Читаем запись в дневнике (дневники Ольги Берггольц, много лет закрытые в архиве, были подготовлены к печати и изданы в 2010 году):
«2/III-42. Москва
Живу в гостинице «Москва». Тепло, уютно, светло, сытно, горячая вода.
В Ленинград! Только в Ленинград...
В Ленинград - навстречу гибели... О, скорее в Ленинград! Уже хлопочу об отъезде...».
На ленинградское радио она пришла в самом начале войны. Молодую поэтессу направили в литературно-драматическую редакцию. Так началась ее работа или, вернее, служение - ленинградцам, городу, миру.
По вершинам,
вечно обнаженным,
Проходила жизнь моя,
звеня...
И молились
Ксении Блаженной
Темные старушки за меня...
- писала впоследствии Ольга Берггольц. Атеистка, отринувшая веру в Бога и все же ставшая почти святой - ленинградской Мадонной.
Сестра моя,
товарищ, друг и брат,
Ведь это мы,
крещенные блокадой!
Нас вместе называют -
Ленинград,
И шар земной
гордится Ленинградом,
- читала она измученным людям стихи. И, казалось, сама смерть отступала при звуках ее голоса.
Хочется сказать и о женской красоте, которая, видимо, как-то способствует даже физическому выживанию. В страшную блокадную зиму 1942 года, которую Берггольц иногда называла «варфоломеевской» или «библейской», проделав трудный путь от своего дома на улице Рубинштейна до Дома радио, она еще находила в себе силы накрасить перед эфиром губы. Слушатели не могли ее видеть. Но, возможно, помада придавала уверенности в себе.
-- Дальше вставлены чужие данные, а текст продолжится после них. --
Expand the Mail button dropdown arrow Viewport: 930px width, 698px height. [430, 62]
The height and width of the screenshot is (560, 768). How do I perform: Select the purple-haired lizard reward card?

Берггольц потеряла в ту зиму своего второго мужа - Николая Молчанова. Он умирал страшно, от истощения. И в блокаду же случилась у нее любовь, о чем она с предельной откровенностью пишет в дневнике:
«Потомки, наверное, будут испытывать ко мне презрение? Героическая оборона Ленинграда, а я думала и писала о том, скоро или не скоро человек признается в любви... Но ради чего же мы тогда оборонялись? Ради жизни же, а я - жила». И поддерживала жизнь в других.
Люди помнили свою спасительницу, ее стихи, которые были так же важны, как хлеб. Когда после войны в Филармонии был вечер, посвященный ее пятидесятилетию, и Берггольц в закрытом, по-монашески строгом платье из черного бархата вышла на сцену, зал встал.
Она хотела, чтобы ее похоронили на Пискаревском кладбище - «Вместе с моими». Там, где братские могилы, где выбиты на граните ее слова «Никто не забыт и ничто не забыто». Партийные власти города решили иначе, местом последнего упокоения поэта стали Литераторские мостки Волковского кладбища. На ее смерть ленинградский поэт Глеб Горбовский написал стихи, он читал их на панихиде:
Здесь, на камнях,
горит твой стих,
и камни стали
как бы зримей.
Как будто тенью Хиросимы
ты отпечаталась на них.
Материал опубликован в газете «Санкт-Петербургские ведомости» № 081 (6679) от 15.05.2020 под заголовком «Крещенная блокадой».